Sous un ciel qui perd de son éclat, une foule se presse sur les pavés de la place de la République. L’heure n’est plus à l’hésitation. Alors que le 30 juin, le Rassemblement national, allié à Eric Ciotti, président du parti Les Républicains (LR), a cumulé 33,2 % des voix au premier tour des élections législatives, des milliers d’individus ont décidé de faire de l’une des places les plus iconiques de Paris, le porte-voix du « front démocratique ». En effet, sous les coups de 19 heures, près de 60 000 personnes se sont rassemblées pour contrer le danger imminent de l’extrême droite à l’appel d’une centaine d’organisations et médias dont l’Humanité.
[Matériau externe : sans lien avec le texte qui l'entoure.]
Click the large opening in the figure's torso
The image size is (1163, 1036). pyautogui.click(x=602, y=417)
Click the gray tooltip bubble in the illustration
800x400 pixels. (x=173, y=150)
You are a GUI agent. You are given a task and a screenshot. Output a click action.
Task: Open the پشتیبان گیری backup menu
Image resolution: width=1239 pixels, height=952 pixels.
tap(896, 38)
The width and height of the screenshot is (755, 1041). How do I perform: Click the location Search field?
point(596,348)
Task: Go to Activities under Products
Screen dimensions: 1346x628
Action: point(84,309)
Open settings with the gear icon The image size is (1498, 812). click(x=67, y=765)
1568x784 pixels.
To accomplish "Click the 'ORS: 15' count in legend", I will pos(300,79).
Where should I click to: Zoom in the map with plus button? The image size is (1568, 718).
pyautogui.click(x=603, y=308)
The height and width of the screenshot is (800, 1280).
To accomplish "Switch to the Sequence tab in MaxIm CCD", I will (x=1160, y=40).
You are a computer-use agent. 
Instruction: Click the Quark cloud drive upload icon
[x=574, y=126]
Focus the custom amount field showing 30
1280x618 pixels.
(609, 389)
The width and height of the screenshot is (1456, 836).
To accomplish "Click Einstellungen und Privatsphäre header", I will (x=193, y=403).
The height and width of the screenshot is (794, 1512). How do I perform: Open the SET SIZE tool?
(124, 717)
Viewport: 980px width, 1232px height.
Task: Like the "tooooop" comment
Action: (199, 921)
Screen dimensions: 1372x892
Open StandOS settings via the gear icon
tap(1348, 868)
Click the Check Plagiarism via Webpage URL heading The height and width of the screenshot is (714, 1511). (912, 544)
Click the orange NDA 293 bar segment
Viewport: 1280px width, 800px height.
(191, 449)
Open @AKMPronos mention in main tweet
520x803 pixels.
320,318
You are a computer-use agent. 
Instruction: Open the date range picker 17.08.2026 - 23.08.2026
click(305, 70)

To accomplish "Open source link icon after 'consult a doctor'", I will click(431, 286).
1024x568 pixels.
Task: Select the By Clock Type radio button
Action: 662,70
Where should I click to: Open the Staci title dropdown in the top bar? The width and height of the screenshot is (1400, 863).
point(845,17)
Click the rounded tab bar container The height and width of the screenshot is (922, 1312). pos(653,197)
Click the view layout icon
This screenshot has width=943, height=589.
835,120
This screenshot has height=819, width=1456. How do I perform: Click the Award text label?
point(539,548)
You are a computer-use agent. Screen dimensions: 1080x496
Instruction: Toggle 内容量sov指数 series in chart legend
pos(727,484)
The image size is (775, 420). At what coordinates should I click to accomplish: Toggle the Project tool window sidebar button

« Nous vivons un grand moment de lutte »
Sur place, les militants sont pugnaces. « L’extrême droite, c’est le porte-étendard des politiques antisociales, racistes et xénophobes. La combattre c’est une question de survie, d’égalité et de liberté », s’époumone Murielle Guibert, co-secrétaire général de Solidaires. Alors que les prises de paroles s’enchaînent depuis 18 heures, les représentants de l’intersyndicale qui a appelé à barrer la voie du Rassemblement national rejoignent la scène (la CFDT, la CGT, l’UNSA, le FSU et Solidaires ont signé un communiqué commun contre l’extrême droite le 1er juillet).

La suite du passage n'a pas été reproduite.